Question

A single cylinder 4-stroke engine using gas (heating value 11500 $kJ/m^3$ ) as a fuel has an air/fuel p ratio of 10 : 1. The indicated power is 22.727 kW while running at 5500 rpm. The volumetric efficiency is 0.75 and indicated thermal efficiency is 0.3 What is the stroke volume?

• A. 1264 cc
• B. 1916 cc
• C. 1437 cc
• D. 1686 cc

Answer 1

The correct option is B 1916 cc

Indicated thermal efficiency,

${\eta }_{ith}=\frac{IP}{V_f\times CV}$

Where, $m_f$ is the volume flow rate of fuel and CV is the calorific value in $kJ/m^3$.

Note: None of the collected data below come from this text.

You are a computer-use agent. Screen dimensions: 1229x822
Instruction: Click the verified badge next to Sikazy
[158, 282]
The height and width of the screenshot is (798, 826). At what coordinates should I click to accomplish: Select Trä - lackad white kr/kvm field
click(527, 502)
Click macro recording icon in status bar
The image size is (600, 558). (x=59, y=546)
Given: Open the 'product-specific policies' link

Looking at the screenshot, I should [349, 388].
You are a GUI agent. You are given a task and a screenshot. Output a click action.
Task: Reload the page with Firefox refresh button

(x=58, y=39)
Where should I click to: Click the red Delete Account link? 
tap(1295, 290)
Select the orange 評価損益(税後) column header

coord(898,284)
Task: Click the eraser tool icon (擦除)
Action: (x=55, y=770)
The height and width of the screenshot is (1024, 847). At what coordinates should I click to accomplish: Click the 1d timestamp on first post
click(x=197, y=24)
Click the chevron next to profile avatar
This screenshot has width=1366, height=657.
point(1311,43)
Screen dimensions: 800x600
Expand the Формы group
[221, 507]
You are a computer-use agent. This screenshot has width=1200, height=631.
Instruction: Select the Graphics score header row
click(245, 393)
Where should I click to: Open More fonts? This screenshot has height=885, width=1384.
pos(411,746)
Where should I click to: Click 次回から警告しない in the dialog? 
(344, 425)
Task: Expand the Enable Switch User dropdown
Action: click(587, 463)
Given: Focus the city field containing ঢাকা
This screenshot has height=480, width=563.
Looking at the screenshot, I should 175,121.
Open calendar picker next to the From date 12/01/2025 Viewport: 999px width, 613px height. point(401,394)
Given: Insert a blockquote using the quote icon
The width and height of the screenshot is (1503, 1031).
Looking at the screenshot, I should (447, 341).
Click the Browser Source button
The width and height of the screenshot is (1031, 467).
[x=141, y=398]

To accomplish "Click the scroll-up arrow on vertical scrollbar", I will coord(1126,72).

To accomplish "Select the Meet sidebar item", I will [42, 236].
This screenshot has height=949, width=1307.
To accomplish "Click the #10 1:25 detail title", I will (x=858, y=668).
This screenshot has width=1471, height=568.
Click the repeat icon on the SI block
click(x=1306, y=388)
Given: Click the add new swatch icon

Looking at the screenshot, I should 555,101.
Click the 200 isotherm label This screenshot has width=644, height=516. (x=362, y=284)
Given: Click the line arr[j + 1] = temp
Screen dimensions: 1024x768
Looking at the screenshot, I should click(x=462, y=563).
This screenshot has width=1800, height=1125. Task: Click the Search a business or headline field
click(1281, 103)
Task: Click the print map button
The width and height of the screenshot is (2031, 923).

So, ${\eta }_{ith}=\frac{22.727}{V_f\times 11500}$

[where ${\eta }_{ith}=0.3$]

$V_f=6.5876\times {10}^{-5}{m}^3/s$

Air fuel ratio = $\frac{A}{F}=10$

So. volume flow rate of air,

$V_a=10\times 6.5876\times {10}^{-3}$

$V_a=0.06587m^3/s$

Volume flow rate of air per cycle,

$V_a=\frac{0.06587\times 2\times 60}{N}=\frac{0.06587\times 2\times 60}{5500}$

$=1.4371\times {10}^{(}-3)m^3/cycle$

Volumetric efficiency,

${\eta }_y=\frac{V_a)}{V_s}$

Where $V_s$ is the swept volume,

$V_s=\frac{V_a}{0.75}=\frac{1.4371\times {10}^{-3}}{0.75}=1.9165\times {10}^{(}-3)m^3$

= 1916.13 cc